ImagePullBackOff of nvidia-driver-daemonset-* pods

1
2
3
4
$ oc describe pods -l app=nvidia-driver-daemonset  | grep image
  Normal   Pulling         116s (x4 over 3m36s)  kubelet, compute-0  Pulling image "nvidia/driver:440.64.00-rhel8.2"
  Warning  Failed          112s (x4 over 3m31s)  kubelet, compute-0  Failed to pull image "nvidia/driver:440.64.00-rhel8.2": rpc error: code = Unknown desc = Error reading manifest 440.64.00-rhel8.2 in docker.io/nvidia/driver: manifest unknown: manifest unknown
  Normal   BackOff         86s (x6 over 3m31s)   kubelet, compute-0  Back-off pulling image "nvidia/driver:440.64.00-rhel8.2"

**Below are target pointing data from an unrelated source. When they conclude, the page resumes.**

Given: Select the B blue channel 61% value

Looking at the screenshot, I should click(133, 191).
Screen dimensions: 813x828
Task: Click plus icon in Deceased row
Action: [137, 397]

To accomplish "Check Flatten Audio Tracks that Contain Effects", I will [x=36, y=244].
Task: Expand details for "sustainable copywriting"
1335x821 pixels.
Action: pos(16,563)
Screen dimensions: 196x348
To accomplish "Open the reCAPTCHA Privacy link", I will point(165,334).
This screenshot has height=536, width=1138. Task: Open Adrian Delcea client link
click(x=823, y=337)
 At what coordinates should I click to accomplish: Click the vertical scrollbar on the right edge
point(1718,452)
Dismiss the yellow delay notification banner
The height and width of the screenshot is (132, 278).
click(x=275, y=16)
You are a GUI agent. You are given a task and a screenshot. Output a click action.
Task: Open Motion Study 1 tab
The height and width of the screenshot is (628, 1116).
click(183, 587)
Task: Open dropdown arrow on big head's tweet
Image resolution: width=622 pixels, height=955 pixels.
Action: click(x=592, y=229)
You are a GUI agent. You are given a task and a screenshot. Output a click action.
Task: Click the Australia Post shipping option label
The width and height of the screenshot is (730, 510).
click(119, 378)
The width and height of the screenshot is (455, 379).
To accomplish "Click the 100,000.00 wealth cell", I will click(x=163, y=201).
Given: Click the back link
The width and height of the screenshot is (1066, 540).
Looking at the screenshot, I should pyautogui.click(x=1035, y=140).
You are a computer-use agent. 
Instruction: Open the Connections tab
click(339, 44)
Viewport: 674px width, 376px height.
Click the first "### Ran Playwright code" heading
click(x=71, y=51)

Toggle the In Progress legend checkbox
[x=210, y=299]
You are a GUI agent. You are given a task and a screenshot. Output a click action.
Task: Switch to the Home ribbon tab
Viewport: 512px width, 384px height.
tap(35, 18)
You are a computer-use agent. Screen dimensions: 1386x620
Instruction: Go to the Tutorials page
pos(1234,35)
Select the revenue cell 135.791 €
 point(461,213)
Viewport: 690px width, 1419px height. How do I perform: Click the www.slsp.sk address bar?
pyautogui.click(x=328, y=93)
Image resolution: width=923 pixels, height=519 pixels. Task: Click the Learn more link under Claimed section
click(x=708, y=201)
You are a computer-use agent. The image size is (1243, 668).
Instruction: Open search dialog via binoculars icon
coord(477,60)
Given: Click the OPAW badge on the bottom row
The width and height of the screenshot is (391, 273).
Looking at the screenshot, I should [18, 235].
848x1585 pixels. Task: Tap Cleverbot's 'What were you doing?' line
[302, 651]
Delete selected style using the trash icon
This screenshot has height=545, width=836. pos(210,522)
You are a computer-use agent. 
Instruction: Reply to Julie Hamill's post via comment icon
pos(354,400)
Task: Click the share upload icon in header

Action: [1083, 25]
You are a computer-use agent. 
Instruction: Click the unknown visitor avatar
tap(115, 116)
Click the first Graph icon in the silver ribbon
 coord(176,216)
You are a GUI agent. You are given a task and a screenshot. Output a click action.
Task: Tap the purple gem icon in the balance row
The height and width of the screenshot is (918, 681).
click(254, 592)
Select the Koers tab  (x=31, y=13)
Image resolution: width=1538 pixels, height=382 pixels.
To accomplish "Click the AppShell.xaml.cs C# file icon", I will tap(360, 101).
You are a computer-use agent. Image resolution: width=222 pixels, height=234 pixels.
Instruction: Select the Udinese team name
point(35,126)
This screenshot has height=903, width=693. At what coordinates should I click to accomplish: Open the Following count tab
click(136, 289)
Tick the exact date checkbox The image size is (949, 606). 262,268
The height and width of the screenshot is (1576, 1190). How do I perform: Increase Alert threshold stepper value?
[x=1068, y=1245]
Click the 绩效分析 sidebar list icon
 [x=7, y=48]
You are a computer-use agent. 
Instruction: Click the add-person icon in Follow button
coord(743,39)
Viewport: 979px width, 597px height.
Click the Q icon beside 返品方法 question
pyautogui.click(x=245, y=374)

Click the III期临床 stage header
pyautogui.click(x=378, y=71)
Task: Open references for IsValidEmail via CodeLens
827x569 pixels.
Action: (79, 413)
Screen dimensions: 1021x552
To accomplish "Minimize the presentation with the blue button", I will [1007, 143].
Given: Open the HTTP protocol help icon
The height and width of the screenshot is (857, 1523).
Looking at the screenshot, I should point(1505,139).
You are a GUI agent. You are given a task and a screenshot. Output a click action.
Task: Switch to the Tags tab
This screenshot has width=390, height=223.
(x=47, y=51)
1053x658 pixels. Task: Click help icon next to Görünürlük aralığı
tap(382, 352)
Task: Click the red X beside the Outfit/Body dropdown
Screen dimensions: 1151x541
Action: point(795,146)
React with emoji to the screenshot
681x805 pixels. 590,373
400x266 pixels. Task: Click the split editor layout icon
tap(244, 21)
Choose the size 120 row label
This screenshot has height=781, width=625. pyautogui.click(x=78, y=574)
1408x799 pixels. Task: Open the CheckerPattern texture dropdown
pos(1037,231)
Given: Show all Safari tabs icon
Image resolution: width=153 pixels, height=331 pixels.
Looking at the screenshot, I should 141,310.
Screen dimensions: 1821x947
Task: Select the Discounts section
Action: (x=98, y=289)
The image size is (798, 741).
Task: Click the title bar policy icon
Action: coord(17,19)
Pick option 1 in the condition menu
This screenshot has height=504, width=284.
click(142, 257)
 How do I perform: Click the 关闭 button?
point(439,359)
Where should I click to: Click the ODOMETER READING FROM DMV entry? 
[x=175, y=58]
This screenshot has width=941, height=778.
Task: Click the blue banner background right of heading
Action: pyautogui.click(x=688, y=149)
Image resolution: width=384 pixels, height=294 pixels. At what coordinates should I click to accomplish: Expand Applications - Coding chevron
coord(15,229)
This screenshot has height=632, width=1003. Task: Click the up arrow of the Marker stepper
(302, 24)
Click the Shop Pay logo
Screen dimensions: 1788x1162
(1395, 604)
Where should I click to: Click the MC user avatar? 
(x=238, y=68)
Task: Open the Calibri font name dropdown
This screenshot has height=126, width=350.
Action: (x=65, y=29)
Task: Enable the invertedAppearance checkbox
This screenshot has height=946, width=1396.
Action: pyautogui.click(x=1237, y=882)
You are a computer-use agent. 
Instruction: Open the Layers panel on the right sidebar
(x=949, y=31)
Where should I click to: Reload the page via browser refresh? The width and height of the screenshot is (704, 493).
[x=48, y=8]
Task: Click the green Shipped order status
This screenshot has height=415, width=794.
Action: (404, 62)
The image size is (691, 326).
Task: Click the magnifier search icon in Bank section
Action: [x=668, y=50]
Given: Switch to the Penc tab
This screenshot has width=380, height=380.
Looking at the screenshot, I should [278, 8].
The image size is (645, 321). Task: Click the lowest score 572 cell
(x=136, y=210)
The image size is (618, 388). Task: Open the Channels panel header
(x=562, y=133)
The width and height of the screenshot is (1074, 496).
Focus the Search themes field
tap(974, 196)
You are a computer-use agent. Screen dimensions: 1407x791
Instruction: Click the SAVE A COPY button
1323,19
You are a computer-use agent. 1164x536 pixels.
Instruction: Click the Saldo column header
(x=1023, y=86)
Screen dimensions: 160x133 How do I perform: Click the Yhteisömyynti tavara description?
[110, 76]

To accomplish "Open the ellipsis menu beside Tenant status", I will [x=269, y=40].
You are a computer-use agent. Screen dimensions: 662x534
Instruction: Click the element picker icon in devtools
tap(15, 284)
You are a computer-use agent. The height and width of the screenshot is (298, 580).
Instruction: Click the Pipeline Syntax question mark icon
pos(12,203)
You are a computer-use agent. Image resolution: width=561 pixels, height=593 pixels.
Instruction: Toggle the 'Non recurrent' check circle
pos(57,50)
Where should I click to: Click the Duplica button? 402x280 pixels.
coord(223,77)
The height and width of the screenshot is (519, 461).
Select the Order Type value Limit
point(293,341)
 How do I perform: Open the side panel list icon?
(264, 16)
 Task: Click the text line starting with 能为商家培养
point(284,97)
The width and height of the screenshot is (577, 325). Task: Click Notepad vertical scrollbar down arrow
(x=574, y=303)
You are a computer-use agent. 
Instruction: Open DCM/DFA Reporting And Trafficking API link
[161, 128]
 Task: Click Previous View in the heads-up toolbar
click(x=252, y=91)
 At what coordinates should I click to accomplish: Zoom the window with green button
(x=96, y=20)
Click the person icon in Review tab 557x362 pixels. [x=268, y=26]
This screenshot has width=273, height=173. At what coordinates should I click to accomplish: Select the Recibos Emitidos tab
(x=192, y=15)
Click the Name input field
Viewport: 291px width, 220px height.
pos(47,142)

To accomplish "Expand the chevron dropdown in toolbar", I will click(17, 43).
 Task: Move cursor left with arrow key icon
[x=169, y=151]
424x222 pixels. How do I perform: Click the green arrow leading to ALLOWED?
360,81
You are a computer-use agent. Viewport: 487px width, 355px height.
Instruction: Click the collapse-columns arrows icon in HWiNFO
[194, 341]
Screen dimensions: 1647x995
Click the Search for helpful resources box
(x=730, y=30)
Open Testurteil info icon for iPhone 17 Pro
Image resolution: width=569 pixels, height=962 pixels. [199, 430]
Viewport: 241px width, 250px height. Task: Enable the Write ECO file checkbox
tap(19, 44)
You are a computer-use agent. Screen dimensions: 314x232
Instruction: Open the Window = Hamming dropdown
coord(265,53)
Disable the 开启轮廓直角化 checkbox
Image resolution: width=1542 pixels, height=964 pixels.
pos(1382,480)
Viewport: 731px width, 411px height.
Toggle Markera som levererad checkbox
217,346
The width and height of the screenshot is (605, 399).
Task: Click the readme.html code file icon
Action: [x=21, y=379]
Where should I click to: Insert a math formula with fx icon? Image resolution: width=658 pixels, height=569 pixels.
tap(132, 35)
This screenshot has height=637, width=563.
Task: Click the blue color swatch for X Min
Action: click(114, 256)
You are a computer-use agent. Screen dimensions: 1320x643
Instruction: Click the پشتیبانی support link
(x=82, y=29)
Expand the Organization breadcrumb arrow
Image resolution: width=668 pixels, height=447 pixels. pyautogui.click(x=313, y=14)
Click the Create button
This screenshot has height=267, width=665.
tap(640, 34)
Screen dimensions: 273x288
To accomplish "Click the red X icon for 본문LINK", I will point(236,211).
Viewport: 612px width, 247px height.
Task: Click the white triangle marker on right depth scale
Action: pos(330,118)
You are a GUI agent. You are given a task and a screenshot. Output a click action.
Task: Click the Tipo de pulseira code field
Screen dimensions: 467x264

Double check if the image is available:

1
2
3
4
5
6
7
8
9
$ curl -s https://registry.hub.docker.com/v1/repositories/nvidia/driver/tags | jq -r ' .[] | .name' | grep rhel8
418.87.01--rhel8
418.87.01-4.18.0-80.11.2.el8_0.x86_64-rhel8
418.87.01-rhel8
440.33.01-1.0.0-custom-rhel8
440.33.01-4.18.0-80.11.2.el8_0.x86_64-rhel8
440.33.01-rhel8
440.64.00-1.0.0-custom-rhel8
440.64.00-1.0.0-rhel8

Image is missing

How the GPU operator build the Image tag: 1) All fields of clusterpolicy.spec.driver 2) OS Version of the node in case of OpenShift it use the node labels feature.node.kubernetes.io/system-os_release.VERSION_ID and feature.node.kubernetes.io/system-os_release.ID Source If you like to check the node labels please run: oc get nodes -L feature.node.kubernetes.io/system-os_release.VERSION_ID -L feature.node.kubernetes.io/system-os_release.ID

Solution use a local image copy with matching tag

Create local image copy with matching tag:

1
2
3
4
oc -n gpu-operator-resources import-image \
  nvidia-driver:440.64.00-rhel8.2 \
  --from=docker.io/nvidia/driver:440.64.00-rhcos4.5 \
  --reference-policy=local --confirm

Update the clusterpolicy/cluster-policy oc edit clusterpolicy/cluster-policy to

1
2
3
4
5
6
7
spec:
...
  driver:
    image: nvidia-driver
    repository: image-registry.openshift-image-registry.svc:5000/gpu-operator-resources
    version: 440.64.00
...

Error: Unable to find a match: kernel-headers-4.18.0-193.23.1.el8_2.x86_64 kernel-devel-4.18.0-193.23.1.el8_2.x86_64

The package kernel-headers-4.18.0-193.23.1.el8_2.x86_64 is only available in repo: * rhocp-4.5-for-rhel-8-x86_64-rpms * rhocp-4.3-for-rhel-8-x86_64-rpms

rhocp-4.5-for-rhel-8-x86_64-rpms

Try to install by hand:

1
2
3
4
5
6
7
8
$ oc debug nvidia-driver-daemonset-95bfc
Starting pod/nvidia-driver-daemonset-95bfc-debug, command was: nvidia-driver init
Pod IP: 10.131.0.24
If you don't see a command prompt, try pressing enter.
sh-4.4# dnf -q -y install kernel-headers-4.18.0-193.23.1.el8_2.x86_64 kernel-devel-4.18.0-193.23.1.el8_2.x86_64
Error: Unable to find a match: kernel-headers-4.18.0-193.23.1.el8_2.x86_64 kernel-devel-4.18.0-193.23.1.el8_2.x86_64
sh-4.4# dnf install --enablerepo=rhocp-4.5-for-rhel-8-x86_64-rpms -q -y kernel-headers-4.18.0-193.23.1.el8_2.x86_64 kernel-devel-4.18.0-193.23.1.el8_2.x86_6
sh-4.4#
Adding --enablerepo=rhocp-4.5-for-rhel-8-x86_64-rpms solve the problem, let's patch the driver image.

Patching driver image

Fork the repo https://gitlab.com/nvidia/container-images/driver

Warning

This is the upstream version and will be different from the product. Might be hard to get it running.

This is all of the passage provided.